Friday, December 22, 2006

Know your Internet, Christmas Edition

So in addition to keeping our country safe from Saddam's voluminous WMD collection, our government takes on the extra duty on Christmas Eve to track Santa's progress around the globe. The site is called NORAD Tracks Santa, and is actually pretty cool, imho. You can go there now and it's not much to see yet, but starting Christmas Eve they update it every hour with a short computer generated video that shows Santa on his sleigh wherever in the world it is currently midnight. You know, Santa circling the pyramids, Santa flying over the Eiffel Tower, that sort of thing. Our girls love it and they keep checking to see where Santa is at the time, so it's a great run-up to Christmas day.

Anyway, Merry Christmas! Happy Holidays! Chappy Chanukah! Krazy Kwanza! Fun Festivus! Pleasant (insert your celebratory event of choice here)!
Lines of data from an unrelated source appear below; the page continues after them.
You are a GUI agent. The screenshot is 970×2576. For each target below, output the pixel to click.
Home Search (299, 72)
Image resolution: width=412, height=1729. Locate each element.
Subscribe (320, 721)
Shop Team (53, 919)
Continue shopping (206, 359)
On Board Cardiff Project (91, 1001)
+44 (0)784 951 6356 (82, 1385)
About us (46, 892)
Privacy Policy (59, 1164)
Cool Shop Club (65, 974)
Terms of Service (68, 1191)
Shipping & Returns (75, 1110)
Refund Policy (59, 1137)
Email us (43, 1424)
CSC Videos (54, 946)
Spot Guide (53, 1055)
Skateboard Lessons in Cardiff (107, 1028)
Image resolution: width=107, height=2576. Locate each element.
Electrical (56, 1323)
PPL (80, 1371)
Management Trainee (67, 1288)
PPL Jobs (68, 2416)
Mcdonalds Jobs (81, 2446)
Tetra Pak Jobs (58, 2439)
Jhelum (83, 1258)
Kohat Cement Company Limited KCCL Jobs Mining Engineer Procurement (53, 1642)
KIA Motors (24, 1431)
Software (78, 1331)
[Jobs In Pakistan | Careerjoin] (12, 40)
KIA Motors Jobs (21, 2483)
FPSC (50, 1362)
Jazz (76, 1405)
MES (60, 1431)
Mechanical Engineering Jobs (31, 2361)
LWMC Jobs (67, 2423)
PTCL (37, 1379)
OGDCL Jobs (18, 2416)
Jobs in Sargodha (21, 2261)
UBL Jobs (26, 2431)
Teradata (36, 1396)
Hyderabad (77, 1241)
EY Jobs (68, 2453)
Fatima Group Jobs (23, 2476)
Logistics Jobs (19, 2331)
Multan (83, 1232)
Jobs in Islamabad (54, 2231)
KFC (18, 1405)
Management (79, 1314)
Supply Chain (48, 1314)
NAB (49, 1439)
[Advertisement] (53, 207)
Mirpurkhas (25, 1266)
Tuesday, December 12, 2006

Better Know an Internet, Cosmic Edition

Today's edition might seem like it would only be for you space geeks out there, but check it out anyway; it just may wow you. Or maybe I'm such a geek that I just think regular people would like it. Either way, I've been hooked on Heavens Above for several years now. And there's no better time to visit the site than when the Space Shuttle is up there cavorting with the International Space Station. If you know where and when to look, you can frequently see the shuttle/space station linked up in orbit, sometimes brighter and larger than a jet in the evening sky. And this site tells you exactly where and when to look.

Just go to the site and tell it your location (you can look up the latitude/longitude of your city on the site). Then you can get a daily chart of most of the brighter satellites wafting over your particular head, and the chart tells you exactly what time, which direction and how high up to look. And for the next week or so, click on the Shuttle Mission STS-116 link to track the shuttle.

Special note to my friends in Seattle. You may have to climb the Space Needle to get your heads above all those clouds, or maybe just wait until summer when the clouds clear up to see all the satellites. Sorry about that!

Monday, December 11, 2006

Yyyyyyyyeeeeeeeeeeeeeaaaahhhhhhhhhhhhhhh!!!!

Awesome. The Who can still rock. I'm always wary of any arena rock tour because they seem pretty impersonal to me, as opposed to a small club where you can see the whites of the band's eyes from anywhere in the place. But I have to say, they put together an amazing light show befitting of the arena surroundings. And they had lots of big screens so you could usually see close-ups of Pete and Roger doing their things. Roger said he had a bad cold, and he did shy away from the high notes mostly, but that raspy voice was still plenty powerful. And Pete still has plenty of guitar windmills left in him.

They played a good mix of new songs from their latest, Endless Wire, and the old classics. The new stuff was good, and to my surprise I have to say that one of the high points was the very last song of the night, a quiet rendition of Tea & Theatre with only Pete and Roger onstage and Pete playing the acoustic guitar. Townshend played accoustic on several of the newer songs.

But man, the old standbys were a-smokin'! Pinball Wizard was Good, Behind Blue Eyes was Better, the long, long jam in the middle of My Generation was Even Better, and Won't Get Fooled Again proved once and for all that it's the Greatest Rock-n-Roll Song Of All Time: nee nee nee nee NEE NEE NEE NEE ba-dum, ba-dum, ba-dum ba-dum-dum ba-dum dum YYYYYYYYEEEEEEEEEEEEEAAAAAAAAHHHHHHHHHHHHHHHHHHHHH!!!!!!!!!!!!! You get the picture.

And the perfect concert moment of pure joy: When they hit their stride about a third of the way into the show with Baba O'Riley. Something about that flowing synth just makes me happy!

Wednesday, December 06, 2006

Who?

We are going to see The Who tomorrow night, and I'm pumped! I first saw them 24 years ago in Cedar Falls, Iowa at the UNI-Dome. That was their first farewell tour. I was in high school and I was able to con my folks into letting me camp out all night at the Dome to get tickets, which was good since it sold out in a few hours. (There was no internet back then. Remember?) The show was amazing.

Then in the early nineties KT and I saw them in Kansas City. It was a sold out show at Arrowhead Statium and we had nosebleed seats, but you could still watch the old geezers rock out on the big screen. And it was good.

So now, we'll see. The show didn't sell out this time. I don't expect it to touch the experience I had at my first one back in high school, but I hear the shows have been good so far. And I've been listening to Endless Wire a lot lately to get ready, and I have to say it's pretty damn good.

I'll report on the concert in a few days.